Alienvault: Deploying a virtual SIEM

Last week, we see how to deploy a virtual firewall in VMware infrastructure to test new features and learning about FortiOS 5.4. However, this method of deploying virtual machines into VMware infrastructure is also a good way to learn how other products work, such as load balancers, routers, switches, SIEM, etc. Therefore, this time, we are going to see how to deploy Alienvault USM Appliance, which can be useful to compare with the free Alienvault OSSIM. In addition, we'll see the commercial edition has more security directives than the free edition, even for detecting last Apache Struts attacks.

The first step is to register for downloading the USM Appliance (On-Premises) Free Trial to deploy into our virtual infrastructure. We shouldn't confuse it with USM Anywhere (In the Cloud), which is a another product where the intelligence, events and information is in the cloud, and we only have to deploy sensors throughout the organization.

Next, I have deployed the OVF template called VMWARE-AlienVault_USM_All-in-One_5.3.6.ova as a new virtual machine into VMware infrastructure. We'll realise that USM Appliance needs a lot of resources; 8 CPU, 16 GB RAM and 1 TB of disk.

Alienvault USM Appliance

Once the virtual SIEM is imported into VMware, there will be some basic configuration like IP address for management and DNS, which have to be done through a wizard from console. Since then, everything is done from web interface.

Nevertheless, Alienvault has Quick Start Guide and Deployment Guide to help us deploy and configure their appliances in an easy way.
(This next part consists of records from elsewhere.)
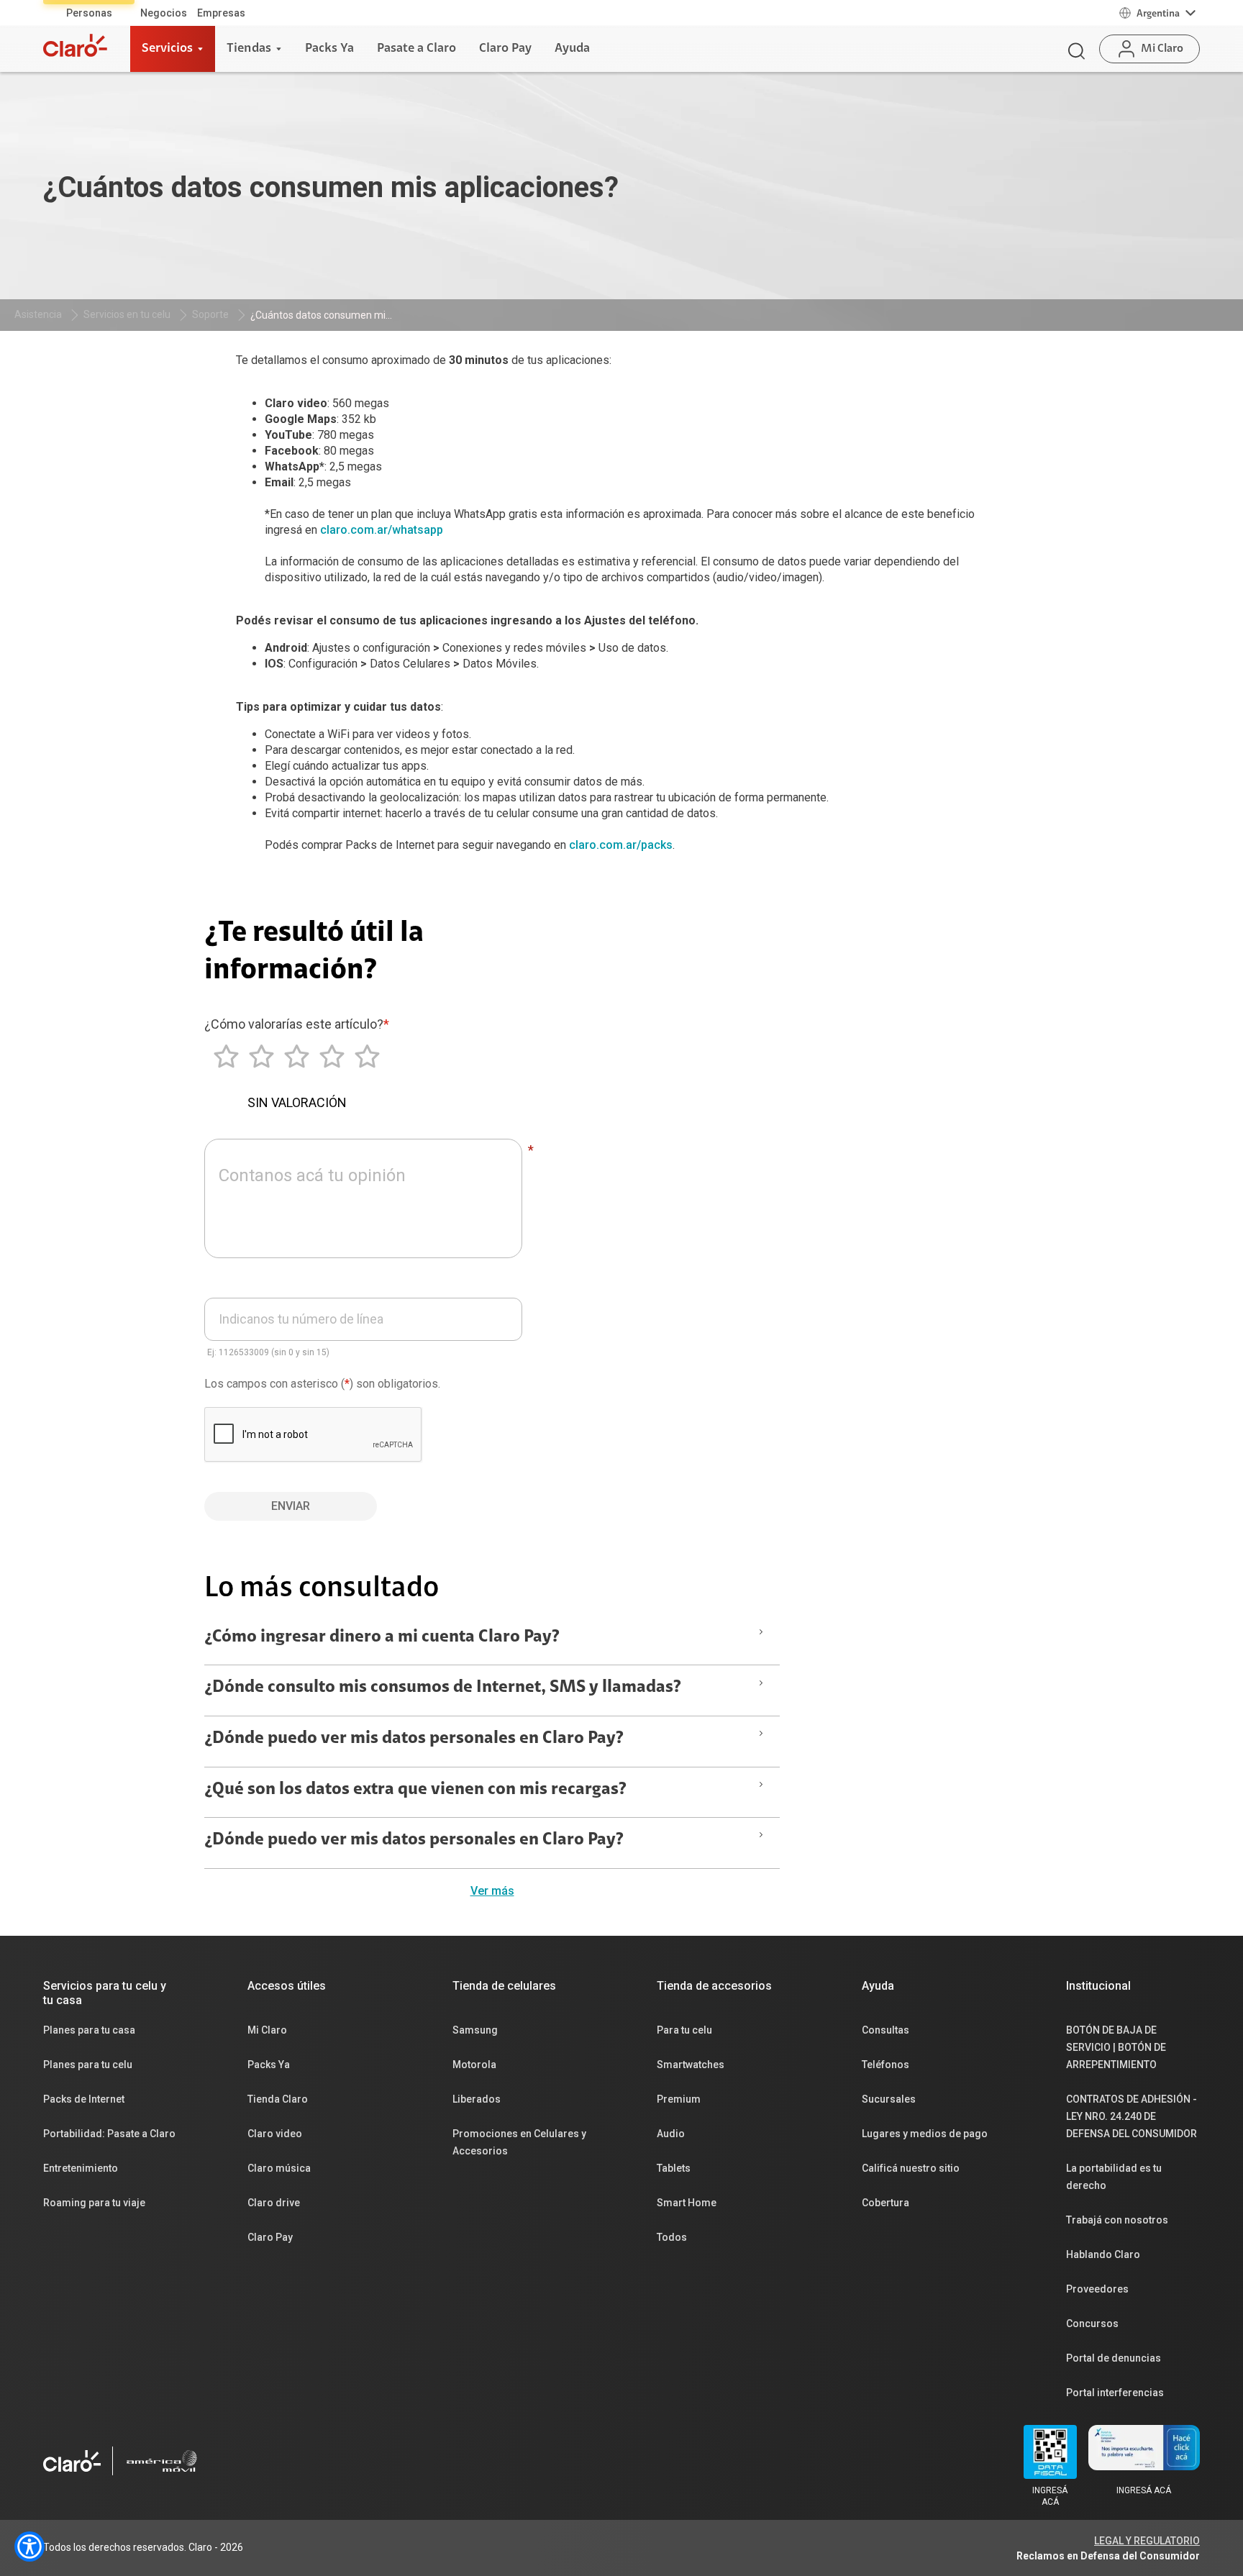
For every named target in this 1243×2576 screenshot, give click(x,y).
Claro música (279, 2168)
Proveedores (1097, 2289)
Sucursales (889, 2099)
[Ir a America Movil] (162, 2461)
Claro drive (273, 2202)
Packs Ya (268, 2064)
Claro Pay (270, 2237)
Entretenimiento (80, 2168)
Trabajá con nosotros (1117, 2220)
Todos (672, 2237)
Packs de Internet (83, 2099)
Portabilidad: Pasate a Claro (109, 2133)
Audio (671, 2133)
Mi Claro (267, 2030)
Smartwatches (690, 2064)
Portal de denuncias (1113, 2358)
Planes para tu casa (89, 2030)
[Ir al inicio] (75, 45)
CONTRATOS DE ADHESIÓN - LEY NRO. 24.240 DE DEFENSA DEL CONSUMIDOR (1131, 2116)
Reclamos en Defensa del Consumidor (1108, 2556)
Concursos (1092, 2323)
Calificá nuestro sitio (911, 2168)
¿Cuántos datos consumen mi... (321, 315)
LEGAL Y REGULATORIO (1147, 2541)
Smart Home (686, 2202)
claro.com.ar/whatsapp (381, 530)
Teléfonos (885, 2064)
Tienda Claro (277, 2099)
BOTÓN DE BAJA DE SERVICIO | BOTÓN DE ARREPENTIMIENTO (1116, 2047)
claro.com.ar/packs (621, 845)
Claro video (274, 2133)
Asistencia (38, 314)
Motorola (474, 2064)
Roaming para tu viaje (94, 2202)
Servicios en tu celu (126, 314)
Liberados (476, 2099)
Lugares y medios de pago (925, 2133)
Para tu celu (684, 2030)
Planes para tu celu (87, 2064)
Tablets (674, 2168)
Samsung (475, 2030)
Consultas (885, 2030)
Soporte (210, 314)
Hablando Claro (1103, 2254)
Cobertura (885, 2202)
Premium (679, 2099)
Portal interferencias (1115, 2392)
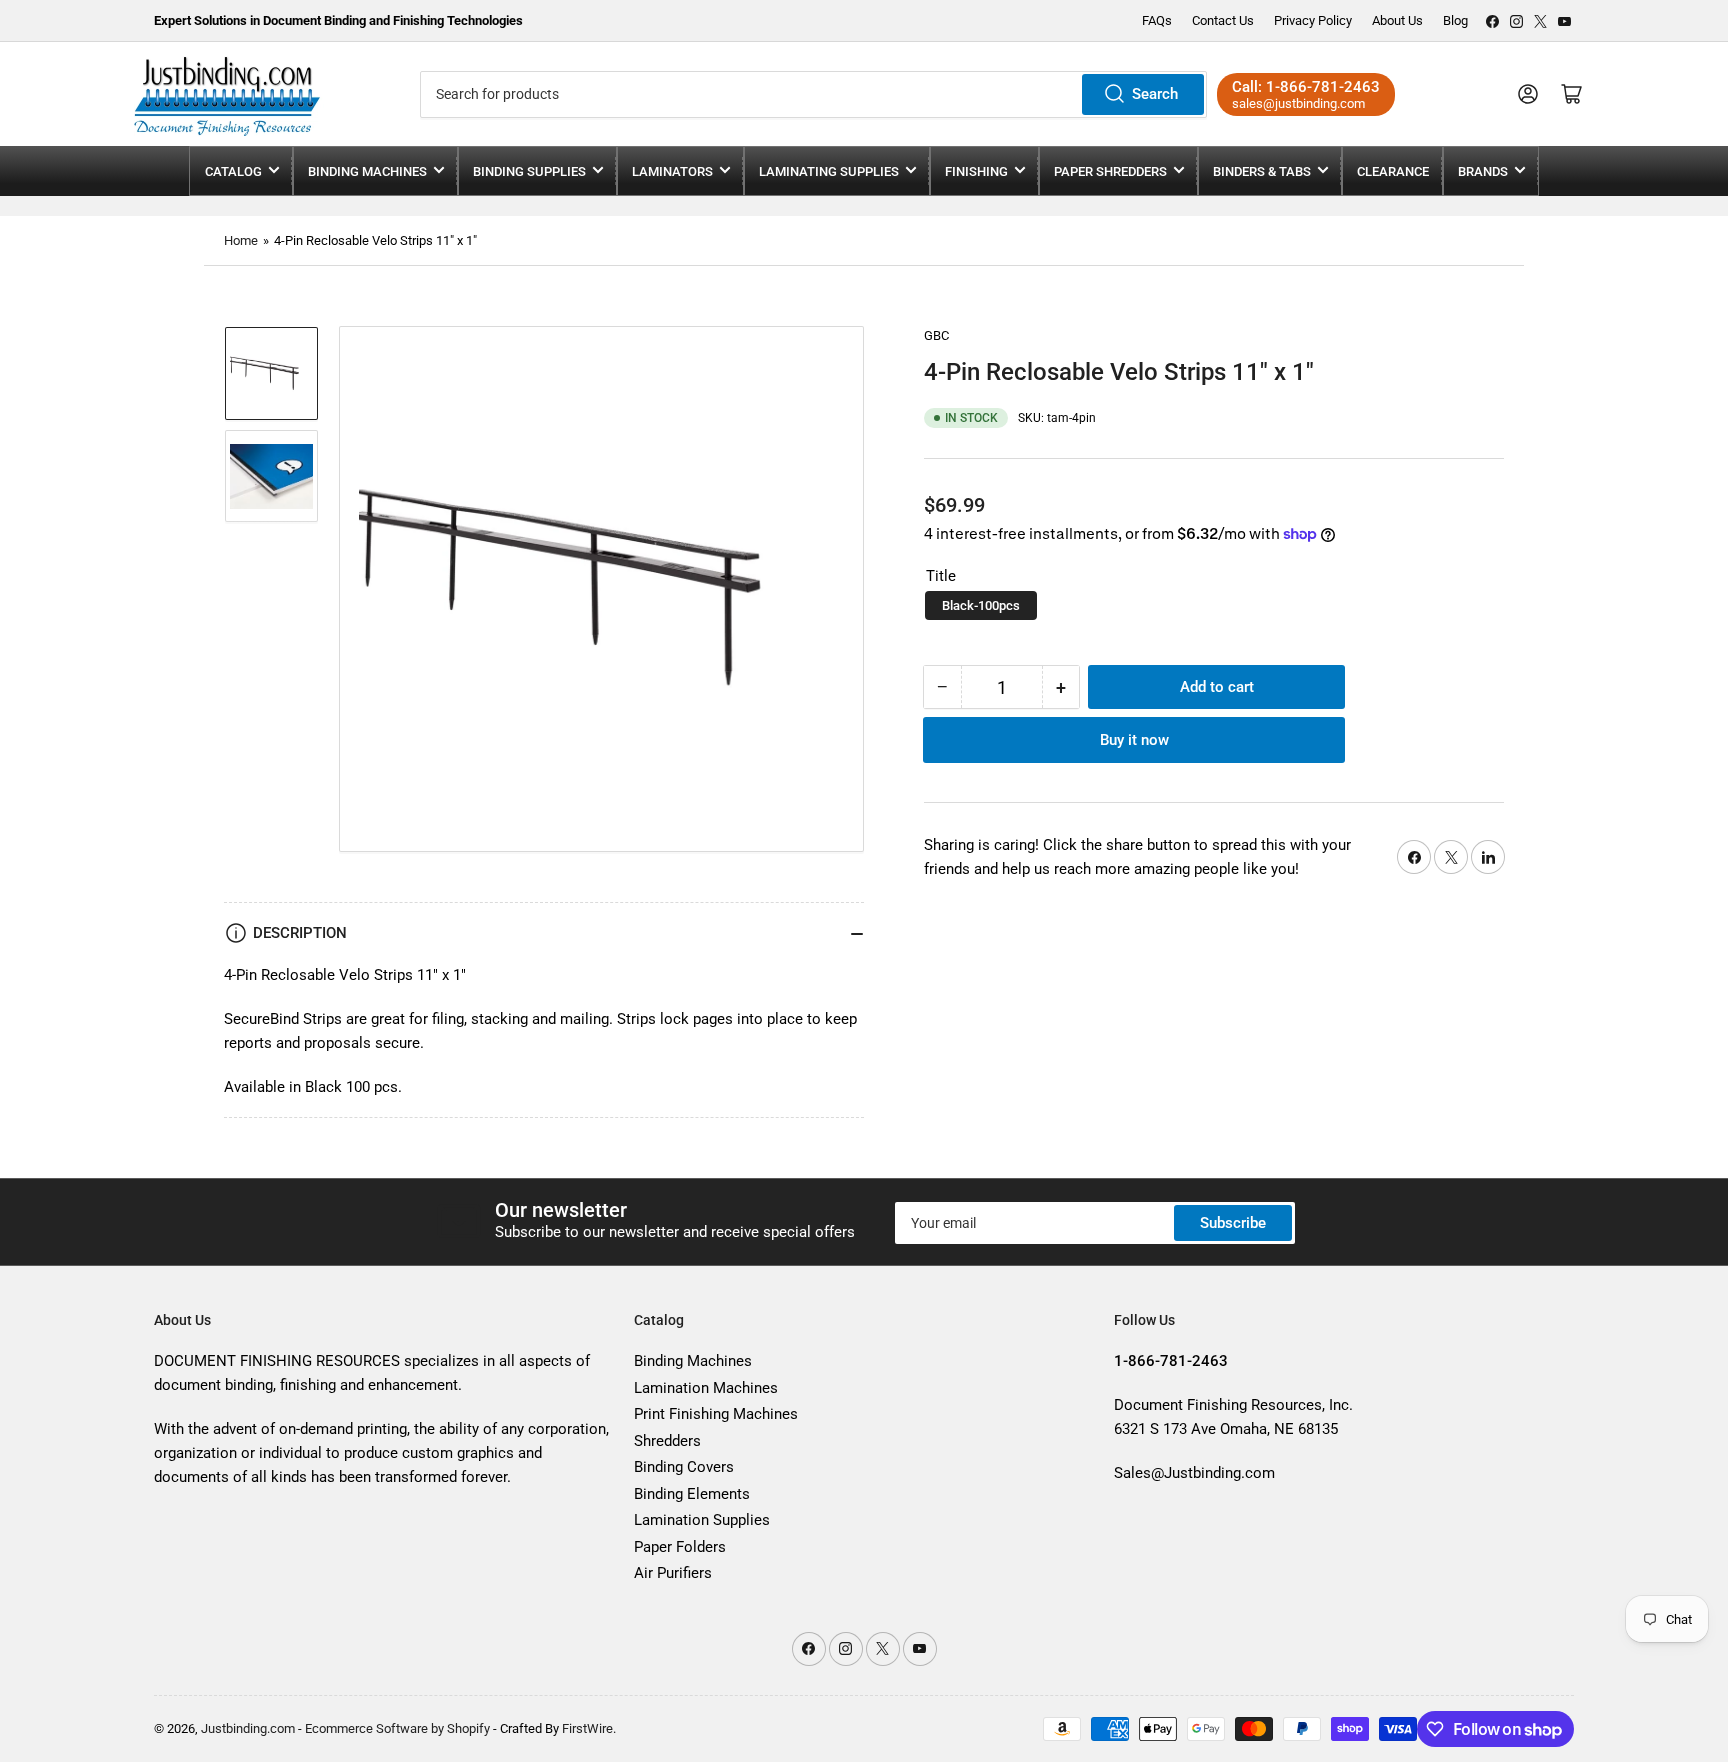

Alienvault Deployment Guide

If we are going to test, for instance, last security directives like the recently Apache Struts Vulnerability, we would have to upgrade the Threat Intelligence signatures, which is not possible from Free Trial. If we want to have USM Free Trial updated, we have to download security directives from commercial version and imported into USM Free Trial.

Correlation Directives

We are on time to create threat intelligence policies. I have created a new policy for alerting by email when something goes wrong like traffic scan, web attacks, malware infection, etc. What's more, we can also configure to execute an external program when something wrong is happening.

USM Policies

It's time to attack and check if USM is detecting malicious activity or we are bypassing security protections. This can be done watching security events and alarms.

Apache Struts Alarms

Regards my friends and remember, play and test with your toys to know how they work.